特に注目すべきは、SNSの普及によって他者からの評価が重視される現在において、藤原氏が物作りの原点に立ち返り、その楽しさを再発見する過程をこのエッセイに綴っていることです。藤原氏自身は不器用と自認しているものの、様々な手法で創作に挑戦しています。本書では、ニット編みや石粉粘土、さらにはお菓子作りやネイルアート、溶接、ガラス細工、ボトルシップなど、22種類の物作りを楽しむ姿が描かれます。完成した作品はフルカラーで掲載されており、視覚的にも楽しませてくれます。

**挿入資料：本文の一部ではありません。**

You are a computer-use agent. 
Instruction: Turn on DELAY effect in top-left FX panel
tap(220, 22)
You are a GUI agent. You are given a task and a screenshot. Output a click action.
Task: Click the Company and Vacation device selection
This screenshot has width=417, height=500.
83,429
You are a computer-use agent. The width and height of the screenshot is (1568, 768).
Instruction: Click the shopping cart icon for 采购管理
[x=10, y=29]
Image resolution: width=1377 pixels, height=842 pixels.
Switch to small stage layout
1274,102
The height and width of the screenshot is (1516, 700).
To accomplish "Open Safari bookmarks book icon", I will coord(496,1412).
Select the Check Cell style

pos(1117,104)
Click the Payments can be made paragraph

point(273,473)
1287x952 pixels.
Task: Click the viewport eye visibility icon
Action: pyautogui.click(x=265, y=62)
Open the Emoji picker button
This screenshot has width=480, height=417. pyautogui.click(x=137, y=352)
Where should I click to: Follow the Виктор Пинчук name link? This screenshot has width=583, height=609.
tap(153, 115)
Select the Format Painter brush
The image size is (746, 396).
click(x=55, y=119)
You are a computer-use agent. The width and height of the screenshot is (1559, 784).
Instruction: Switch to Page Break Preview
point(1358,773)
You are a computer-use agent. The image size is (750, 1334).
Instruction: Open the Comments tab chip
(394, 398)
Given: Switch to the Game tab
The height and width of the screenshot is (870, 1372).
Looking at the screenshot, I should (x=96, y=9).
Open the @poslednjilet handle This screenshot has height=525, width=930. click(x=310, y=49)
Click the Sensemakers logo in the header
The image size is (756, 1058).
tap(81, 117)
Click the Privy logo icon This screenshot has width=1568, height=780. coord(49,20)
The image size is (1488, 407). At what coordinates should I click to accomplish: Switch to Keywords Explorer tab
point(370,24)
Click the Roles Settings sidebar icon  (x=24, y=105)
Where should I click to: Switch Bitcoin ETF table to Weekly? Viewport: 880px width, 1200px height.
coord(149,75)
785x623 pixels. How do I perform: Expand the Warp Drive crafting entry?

「完璧である必要はない、不恰好でも未完成でもいい」。このメッセージが本書を通じて伝えられたことで、読者は自分自身の不完全さを受け入れ、愛するきっかけを得ることでしょう。物を作る楽しさは、単に目に見える成果物だけでなく、そのプロセス自体にもあるのだと藤原氏は教えてくれます。
また、本書の刊行を記念して、藤原氏とWebメディア「オモコロ」の編集長・原宿氏によるトークイベントも開催されることが決まっています。イベントのテーマは「“つくる” をたのしむ」で、奇想天外なコンテンツの創造者同士が、物作りの楽しさやその秘訣について語り合う貴重な機会です。2025年1月8日(水)に本屋B&Bで行われる予定です。詳細は後日発表されます。
著者の藤原麻里菜氏は1993年に神奈川県で生まれ、コンテンツクリエイターや文筆家として活躍中です。頭に浮かんだアイデアを形にする過程で「無駄づくり」を核にした作品を生み出しており、2016年にはGoogle主催の「YouTube NextUp」に入賞。2021年にはForbes Japanの「世界を変える30歳未満」に選出されるなど、多方面でその才能を認められています。また、2022年には青年版の国民栄誉賞であるTOYP会頭特別賞を受賞し、その実績は輝かしいものです。
『不器用のかたち』は144ページのボリュームを持ち、定価は1,760円(税込)。物作りへの情熱と独自の視点を持つ藤原氏による本書は、自分自身の不器用さを受け入れ、物作りの楽しさを再認識するための大きなヒントになるでしょう。興味のある方は、ぜひ手に取ってみてください。